Look through the records below and collect all lines that hold the string "with".

Items listed in a dataset:
════════
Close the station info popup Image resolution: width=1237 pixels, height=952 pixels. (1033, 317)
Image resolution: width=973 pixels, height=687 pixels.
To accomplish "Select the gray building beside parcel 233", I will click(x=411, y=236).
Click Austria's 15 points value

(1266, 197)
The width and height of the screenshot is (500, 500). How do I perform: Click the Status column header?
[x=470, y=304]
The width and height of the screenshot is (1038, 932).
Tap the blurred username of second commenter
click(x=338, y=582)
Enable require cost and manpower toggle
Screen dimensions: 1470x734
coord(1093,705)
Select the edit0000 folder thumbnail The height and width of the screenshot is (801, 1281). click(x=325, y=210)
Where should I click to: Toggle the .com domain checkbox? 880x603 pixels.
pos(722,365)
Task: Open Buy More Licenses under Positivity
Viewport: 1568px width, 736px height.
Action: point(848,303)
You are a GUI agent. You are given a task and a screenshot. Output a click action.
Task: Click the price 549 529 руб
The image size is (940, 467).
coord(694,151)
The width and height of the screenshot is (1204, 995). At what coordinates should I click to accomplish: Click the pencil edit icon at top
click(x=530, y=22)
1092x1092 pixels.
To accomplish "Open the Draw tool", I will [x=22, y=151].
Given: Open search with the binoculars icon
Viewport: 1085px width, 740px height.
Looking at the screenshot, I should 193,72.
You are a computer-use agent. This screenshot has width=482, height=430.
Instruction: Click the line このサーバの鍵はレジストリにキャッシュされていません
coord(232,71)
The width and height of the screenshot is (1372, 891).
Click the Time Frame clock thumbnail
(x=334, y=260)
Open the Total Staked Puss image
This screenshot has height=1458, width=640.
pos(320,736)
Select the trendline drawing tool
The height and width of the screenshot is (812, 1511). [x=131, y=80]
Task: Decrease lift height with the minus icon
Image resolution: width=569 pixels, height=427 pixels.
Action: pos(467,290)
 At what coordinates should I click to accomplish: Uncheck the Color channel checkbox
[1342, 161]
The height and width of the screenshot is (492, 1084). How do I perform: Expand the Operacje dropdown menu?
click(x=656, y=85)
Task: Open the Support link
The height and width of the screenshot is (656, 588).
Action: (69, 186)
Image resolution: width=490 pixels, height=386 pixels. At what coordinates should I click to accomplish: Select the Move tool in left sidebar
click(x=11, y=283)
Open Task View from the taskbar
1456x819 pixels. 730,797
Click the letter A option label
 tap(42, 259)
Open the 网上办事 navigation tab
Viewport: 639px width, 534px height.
════════
§ **WORKED SOLUTION**
Given: Open search with the binoculars icon
Task: Decrease lift height with the minus icon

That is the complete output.